### MATERIAL FOR THIS EXERCISE ###

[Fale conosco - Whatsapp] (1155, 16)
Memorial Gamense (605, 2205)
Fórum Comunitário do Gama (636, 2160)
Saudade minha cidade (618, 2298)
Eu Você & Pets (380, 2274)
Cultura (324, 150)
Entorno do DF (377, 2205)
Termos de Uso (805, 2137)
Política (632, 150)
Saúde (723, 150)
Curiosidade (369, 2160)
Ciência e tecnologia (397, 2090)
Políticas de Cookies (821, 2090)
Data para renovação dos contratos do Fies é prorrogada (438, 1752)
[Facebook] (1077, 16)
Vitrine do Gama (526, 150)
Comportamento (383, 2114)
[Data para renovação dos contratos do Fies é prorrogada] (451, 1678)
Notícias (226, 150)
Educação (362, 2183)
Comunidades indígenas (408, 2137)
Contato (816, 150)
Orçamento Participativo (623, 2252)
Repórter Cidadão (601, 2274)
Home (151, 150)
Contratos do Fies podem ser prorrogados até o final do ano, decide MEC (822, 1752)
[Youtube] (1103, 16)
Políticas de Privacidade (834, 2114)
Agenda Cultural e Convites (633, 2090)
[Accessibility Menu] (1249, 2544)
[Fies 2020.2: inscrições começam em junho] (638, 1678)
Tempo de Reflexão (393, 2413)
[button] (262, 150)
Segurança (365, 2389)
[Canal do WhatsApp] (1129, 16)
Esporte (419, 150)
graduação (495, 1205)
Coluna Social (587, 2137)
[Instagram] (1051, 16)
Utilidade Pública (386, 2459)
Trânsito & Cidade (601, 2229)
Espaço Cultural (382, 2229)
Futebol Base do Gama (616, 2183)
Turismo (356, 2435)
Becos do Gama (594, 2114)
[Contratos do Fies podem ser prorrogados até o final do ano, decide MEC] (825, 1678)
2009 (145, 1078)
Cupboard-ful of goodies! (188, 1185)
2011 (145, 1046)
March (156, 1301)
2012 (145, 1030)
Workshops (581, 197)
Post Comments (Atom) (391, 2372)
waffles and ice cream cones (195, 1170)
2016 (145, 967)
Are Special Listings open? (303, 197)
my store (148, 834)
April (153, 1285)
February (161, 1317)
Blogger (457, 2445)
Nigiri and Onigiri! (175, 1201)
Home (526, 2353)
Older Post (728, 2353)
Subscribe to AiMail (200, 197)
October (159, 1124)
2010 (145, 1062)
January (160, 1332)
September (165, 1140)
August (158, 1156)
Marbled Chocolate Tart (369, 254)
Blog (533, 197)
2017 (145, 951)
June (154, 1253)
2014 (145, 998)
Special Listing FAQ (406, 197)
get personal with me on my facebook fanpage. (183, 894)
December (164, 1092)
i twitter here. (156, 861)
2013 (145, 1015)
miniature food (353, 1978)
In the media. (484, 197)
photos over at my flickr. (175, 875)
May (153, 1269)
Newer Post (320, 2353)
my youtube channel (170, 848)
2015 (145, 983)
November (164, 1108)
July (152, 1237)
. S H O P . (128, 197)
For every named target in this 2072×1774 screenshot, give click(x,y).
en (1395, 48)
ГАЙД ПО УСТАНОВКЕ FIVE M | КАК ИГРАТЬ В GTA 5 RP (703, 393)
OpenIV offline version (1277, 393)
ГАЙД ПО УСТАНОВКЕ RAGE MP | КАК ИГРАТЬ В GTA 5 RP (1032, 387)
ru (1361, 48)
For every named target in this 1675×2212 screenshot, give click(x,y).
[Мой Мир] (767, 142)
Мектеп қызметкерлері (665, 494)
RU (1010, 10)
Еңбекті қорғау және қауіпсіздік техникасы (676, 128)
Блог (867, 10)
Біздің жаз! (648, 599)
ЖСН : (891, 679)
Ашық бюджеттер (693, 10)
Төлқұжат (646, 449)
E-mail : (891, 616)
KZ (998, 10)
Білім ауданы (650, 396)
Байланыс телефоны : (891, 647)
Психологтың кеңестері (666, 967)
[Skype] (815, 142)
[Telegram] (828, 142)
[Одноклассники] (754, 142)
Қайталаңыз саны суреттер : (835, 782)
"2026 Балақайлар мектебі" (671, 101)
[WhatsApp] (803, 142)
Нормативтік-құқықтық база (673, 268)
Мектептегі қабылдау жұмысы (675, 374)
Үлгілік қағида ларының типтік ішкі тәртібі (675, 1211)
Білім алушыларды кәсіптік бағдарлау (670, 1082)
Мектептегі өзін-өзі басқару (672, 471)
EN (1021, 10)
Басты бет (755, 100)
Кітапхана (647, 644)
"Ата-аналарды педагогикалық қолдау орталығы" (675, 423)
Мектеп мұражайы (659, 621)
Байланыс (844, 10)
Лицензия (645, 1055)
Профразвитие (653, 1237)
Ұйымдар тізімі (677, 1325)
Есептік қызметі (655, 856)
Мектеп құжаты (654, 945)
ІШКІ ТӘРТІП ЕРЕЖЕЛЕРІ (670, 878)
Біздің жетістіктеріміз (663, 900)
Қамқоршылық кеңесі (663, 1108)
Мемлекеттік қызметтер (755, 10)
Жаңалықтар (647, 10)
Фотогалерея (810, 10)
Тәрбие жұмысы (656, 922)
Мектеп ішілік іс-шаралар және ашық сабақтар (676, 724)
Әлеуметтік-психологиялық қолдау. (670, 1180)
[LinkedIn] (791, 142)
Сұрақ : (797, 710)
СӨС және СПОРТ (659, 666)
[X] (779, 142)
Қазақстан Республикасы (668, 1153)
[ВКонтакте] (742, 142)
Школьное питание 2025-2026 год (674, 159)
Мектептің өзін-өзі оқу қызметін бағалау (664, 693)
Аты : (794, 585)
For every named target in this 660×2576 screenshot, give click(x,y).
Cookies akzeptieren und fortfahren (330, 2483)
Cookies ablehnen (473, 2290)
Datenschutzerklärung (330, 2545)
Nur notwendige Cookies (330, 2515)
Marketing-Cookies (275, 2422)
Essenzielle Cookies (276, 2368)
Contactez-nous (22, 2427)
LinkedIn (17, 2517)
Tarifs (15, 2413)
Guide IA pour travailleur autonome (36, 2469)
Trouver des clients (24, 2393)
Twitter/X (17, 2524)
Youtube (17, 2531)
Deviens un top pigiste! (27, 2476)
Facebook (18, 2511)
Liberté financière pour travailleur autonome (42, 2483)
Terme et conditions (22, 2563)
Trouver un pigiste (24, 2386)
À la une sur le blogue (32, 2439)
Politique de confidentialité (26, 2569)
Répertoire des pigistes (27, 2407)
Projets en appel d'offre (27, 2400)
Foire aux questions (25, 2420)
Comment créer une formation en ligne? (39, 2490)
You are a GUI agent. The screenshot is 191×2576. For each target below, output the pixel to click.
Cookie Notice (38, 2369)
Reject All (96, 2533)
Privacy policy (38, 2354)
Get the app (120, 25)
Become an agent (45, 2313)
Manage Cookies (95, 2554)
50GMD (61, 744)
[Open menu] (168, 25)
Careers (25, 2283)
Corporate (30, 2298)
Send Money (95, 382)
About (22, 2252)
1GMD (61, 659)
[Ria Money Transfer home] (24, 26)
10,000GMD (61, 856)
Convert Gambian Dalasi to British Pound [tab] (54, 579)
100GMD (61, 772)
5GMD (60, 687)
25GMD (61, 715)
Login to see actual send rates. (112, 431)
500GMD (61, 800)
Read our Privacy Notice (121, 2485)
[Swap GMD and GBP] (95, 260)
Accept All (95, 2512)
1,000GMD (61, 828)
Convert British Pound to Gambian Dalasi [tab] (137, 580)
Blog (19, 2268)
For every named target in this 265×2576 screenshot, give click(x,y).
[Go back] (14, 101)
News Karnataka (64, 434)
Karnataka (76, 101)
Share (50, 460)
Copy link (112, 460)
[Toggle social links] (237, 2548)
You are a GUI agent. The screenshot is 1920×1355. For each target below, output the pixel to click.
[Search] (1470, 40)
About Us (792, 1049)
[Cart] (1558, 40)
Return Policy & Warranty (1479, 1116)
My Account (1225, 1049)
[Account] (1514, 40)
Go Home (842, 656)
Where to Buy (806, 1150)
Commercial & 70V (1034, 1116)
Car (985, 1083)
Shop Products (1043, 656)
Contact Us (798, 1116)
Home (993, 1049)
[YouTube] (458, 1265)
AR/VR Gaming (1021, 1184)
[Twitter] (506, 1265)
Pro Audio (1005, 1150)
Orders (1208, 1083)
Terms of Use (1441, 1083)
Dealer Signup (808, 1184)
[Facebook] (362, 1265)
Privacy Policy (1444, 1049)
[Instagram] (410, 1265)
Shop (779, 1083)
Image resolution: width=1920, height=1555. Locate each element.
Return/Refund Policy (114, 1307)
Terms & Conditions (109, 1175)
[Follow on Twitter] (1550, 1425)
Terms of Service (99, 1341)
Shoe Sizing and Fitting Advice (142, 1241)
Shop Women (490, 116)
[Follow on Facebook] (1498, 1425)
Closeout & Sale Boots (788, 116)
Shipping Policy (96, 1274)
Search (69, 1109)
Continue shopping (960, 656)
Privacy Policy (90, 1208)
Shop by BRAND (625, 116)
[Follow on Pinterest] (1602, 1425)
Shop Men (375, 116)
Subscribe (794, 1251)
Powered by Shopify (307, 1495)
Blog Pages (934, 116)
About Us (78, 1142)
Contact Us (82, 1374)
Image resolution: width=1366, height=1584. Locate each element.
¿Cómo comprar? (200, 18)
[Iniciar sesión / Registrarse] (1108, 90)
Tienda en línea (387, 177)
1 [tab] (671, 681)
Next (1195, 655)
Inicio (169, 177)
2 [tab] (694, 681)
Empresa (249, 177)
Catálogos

###

» **INSTRUCTIONS TO FOLLOW**
Repeat the data word for word, starting at its first line and stopping after the line that contains "Tempo de Reflexão (393, 2413)".

» **WRITTEN ANSWER**
[Fale conosco - Whatsapp] (1155, 16)
Memorial Gamense (605, 2205)
Fórum Comunitário do Gama (636, 2160)
Saudade minha cidade (618, 2298)
Eu Você & Pets (380, 2274)
Cultura (324, 150)
Entorno do DF (377, 2205)
Termos de Uso (805, 2137)
Política (632, 150)
Saúde (723, 150)
Curiosidade (369, 2160)
Ciência e tecnologia (397, 2090)
Políticas de Cookies (821, 2090)
Data para renovação dos contratos do Fies é prorrogada (438, 1752)
[Facebook] (1077, 16)
Vitrine do Gama (526, 150)
Comportamento (383, 2114)
[Data para renovação dos contratos do Fies é prorrogada] (451, 1678)
Notícias (226, 150)
Educação (362, 2183)
Comunidades indígenas (408, 2137)
Contato (816, 150)
Orçamento Participativo (623, 2252)
Repórter Cidadão (601, 2274)
Home (151, 150)
Contratos do Fies podem ser prorrogados até o final do ano, decide MEC (822, 1752)
[Youtube] (1103, 16)
Políticas de Privacidade (834, 2114)
Agenda Cultural e Convites (633, 2090)
[Accessibility Menu] (1249, 2544)
[Fies 2020.2: inscrições começam em junho] (638, 1678)
Tempo de Reflexão (393, 2413)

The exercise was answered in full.